E = eigvals(Matrix(A))[1]
Ψ = eigvecs(Matrix(A))[:, 1]
# Pick sign.
if(sum(Ψ) < 0)
Ψ = -Ψ
end
schr.A = A
schr.E = E
schr.Ψ = Ψ
# Least-squares error.
err = 0.0
for i in 1:N
err += (Ψ[i] - Ψ0[i])^2
end
return err
end
Out[8]:
schrodinger_fd (generic function with 1 method)
Finally, we add the derived equations for the adjoint and pass the solution state to calculate the gradient. The adjoint equations are solved with the Conjugate gradient method.
In [9]:
function schrodinger_fd_adj(gp, V, schr, p)
N, dx, Ψ0, _ = p
A = schr.A
E = schr.E
Ψ = schr.Ψ
gΨ = Ψ - Ψ0
g = transpose(gΨ) * gΨ * dx
gΨ = gΨ * 2 * dx
P(Ψx) = Ψx - Ψ * (transpose(Ψ) * Ψx)
λ = cg(A - Diagonal([E for i in 1:N]), P(gΨ))
λ = P(λ)
copyto!(gp, -real(conj(λ) .* Ψ))
end
Out[9]:
schrodinger_fd_adj (generic function with 1 method)
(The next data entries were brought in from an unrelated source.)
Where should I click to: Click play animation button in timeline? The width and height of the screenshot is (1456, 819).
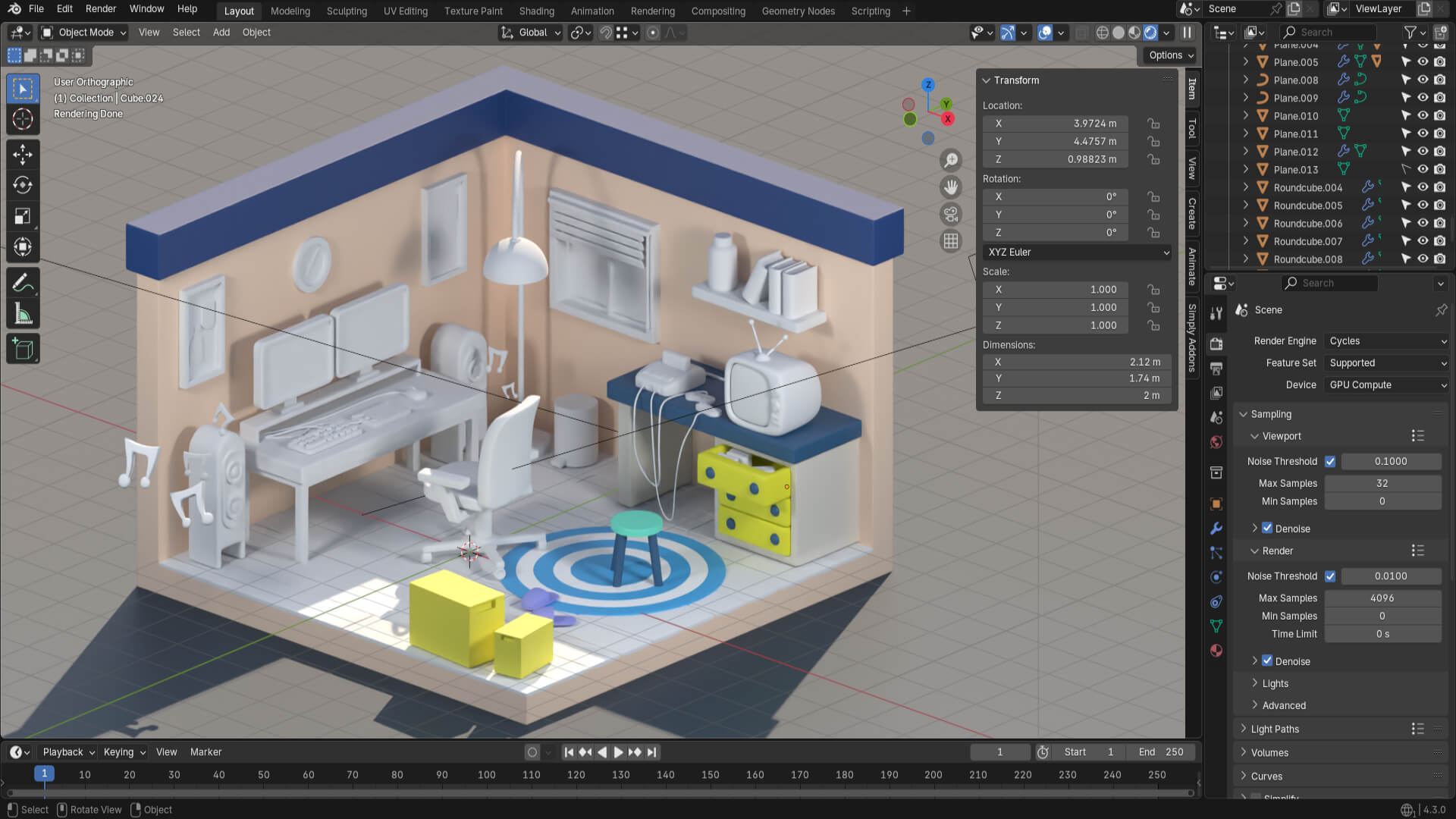(618, 752)
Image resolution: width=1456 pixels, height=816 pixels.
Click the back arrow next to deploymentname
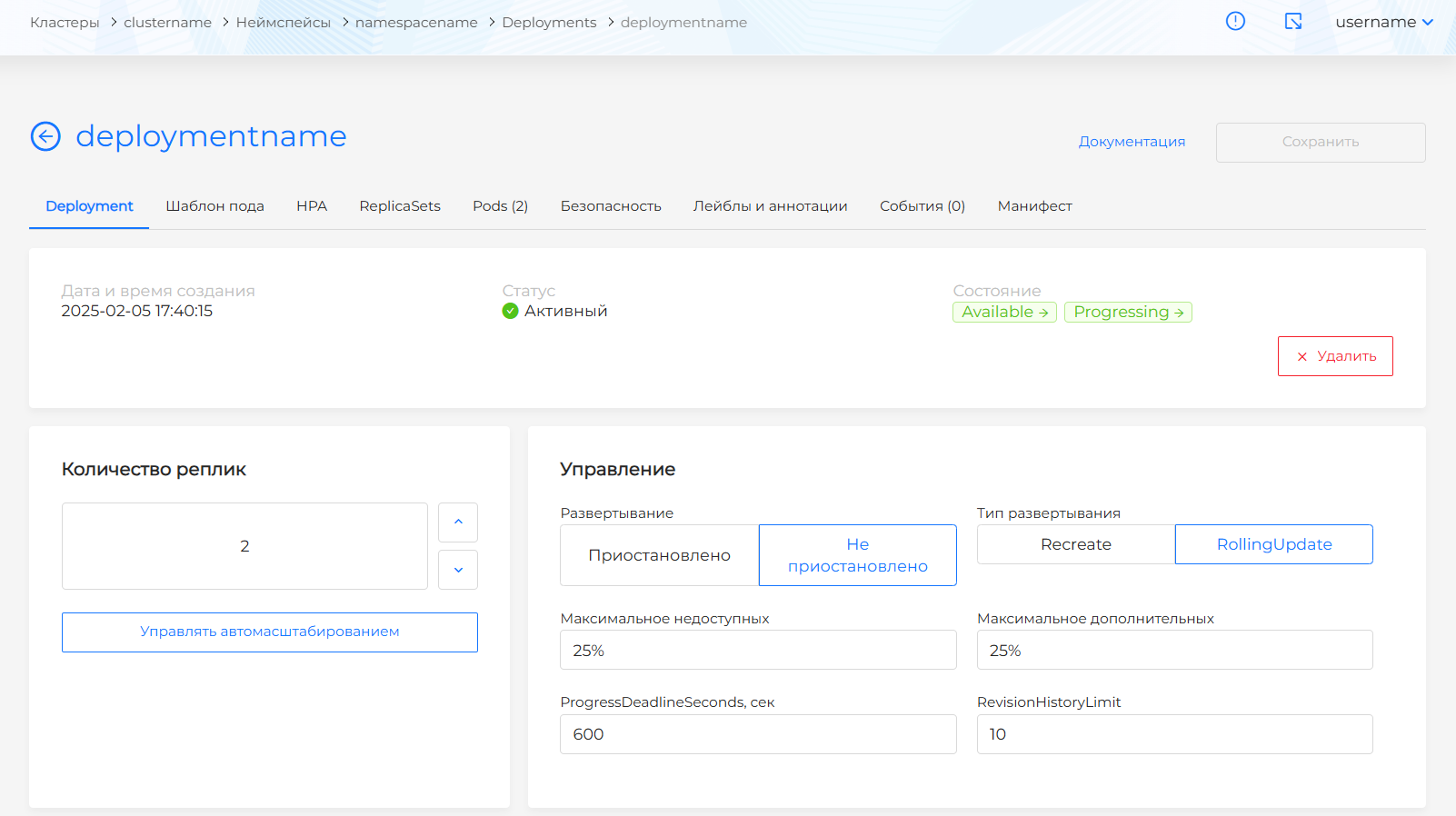click(x=45, y=136)
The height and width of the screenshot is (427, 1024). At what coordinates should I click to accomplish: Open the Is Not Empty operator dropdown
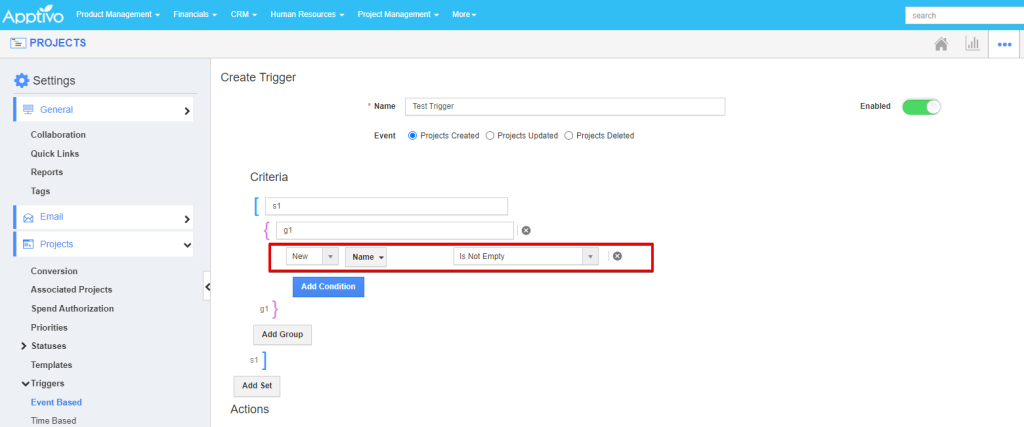[526, 257]
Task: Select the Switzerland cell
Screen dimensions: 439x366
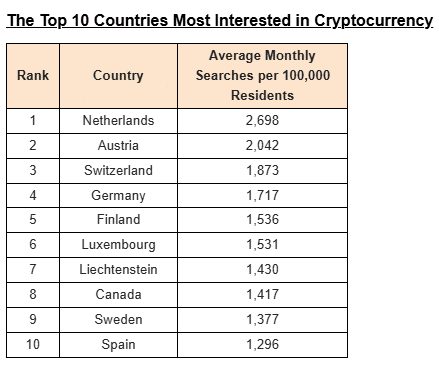Action: click(x=118, y=170)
We can now fill in the initial state with the guess for \(V_0\).
In [10]:
schrodinger_fd(V0, schr, p)
Out[10]:
0.36358289201172456
After the initial state we can pass with to Optim.jl and optimize using the Conjugate gradient method and the Nocedal and Wright line search.
In [11]:
res= optimize(V0 -> schrodinger_fd(V0, schr, p),
(gp, V) -> schrodinger_fd_adj(gp, V, schr, p),
V0,
ConjugateGradient(;alphaguess = LineSearches.InitialStatic(),
linesearch = LineSearches.StrongWolfe()),
Optim.Options(iterations = 1500))
show(res)
V = Optim.minimizer(res)
Out[11]:
* Status: failure (reached maximum number of iterations)
* Candidate solution
Minimizer: [-6.97e+01, -6.31e+01, -5.21e+01, ...]
Minimum: 1.073967e-02
* Found with
Algorithm: Conjugate Gradient
Initial Point: [0.00e+00, 0.00e+00, 0.00e+00, ...]
* Convergence measures
|x - x'| = 2.25e-02 ≰ 0.0e+00
|x - x'|/|x'| = 2.76e-04 ≰ 0.0e+00
|f(x) - f(x')| = 5.17e-06 ≰ 0.0e+00
|f(x) - f(x')|/|f(x')| = 4.81e-04 ≰ 0.0e+00
|g(x)| = 2.50e-07 ≰ 1.0e-08
* Work counters
Seconds run: 205 (vs limit Inf)
Iterations: 1500
f(x) calls: 25492
∇f(x) calls: 25492
Out[11]:
101-element Array{Float64,1}:
-69.7179927132526
-63.069608186066425
-52.087451574006884
-37.36573473180763
-20.180400235224578
-2.229225733813316
14.749615511053337
29.331853859440123
40.62554608422707
48.3225249611126
52.61571536510694
54.042947983512384
53.31503924672539
⋮
17.178647984621353
8.021381994966156
-2.573762022324184
-14.023136038593602
-25.664072903254834
-36.846554029251884
-47.03051365926664
-55.83742898698404
-63.019981543247575
-68.35860212436283
-71.54666184631233
-72.15224515470479
After the convergence criteria are met we can get the final state.
In [12]:
# Calculate the Ψ for the optimized V.
schrodinger_fd(V, schr, p)
Ψ = schr.Ψ
Out[12]:
101-element Array{Float64,1}:
0.14833164726134337
0.13919394825641024
0.1278699952817301
0.11509936367379768
0.10170432021101757
0.0884566618539783
0.07597235110988376
0.06465962208332779
0.05472117218785397
0.04619297069858297
0.03899745133110734
0.032993990421552606
0.028017912623404584
⋮
0.09614588450255365
0.10240636155599434
0.10997045784342774
0.11846840215967322
0.1274298017992534
0.13629635337111087
0.1444518047974951
0.15126517003159562
0.15614027501154157
0.1585660575136774
0.15816585545769815
0.1547451044185629
Finally, we create a plot and see how well we did.
In [13]:
scatter(x, Ψ, label = "\\Psi_i",
markersize = 3,
markerstrokecolor = :blue,
markercolor = :white)
plot!(x, Ψ0, label = "\\Psi_0",
color = :red)
plot!(x, V / 1000, label = "V/1000",
linestyle = :dash,
color = :black)
plot!(xlims = (-1, 1),
xticks = -1:0.2:1,
ylims = (-0.15, 0.2),
yticks = -0.15:0.05:0.2,
grid = false,
legend = :bottomleft,
fmt = :svg,
framestyle = :box)
Out[13]:
That's pretty good, considering it only took two-three minutes on my Thinkpad laptop to optimize 100 dimensional case and the function is not trivial!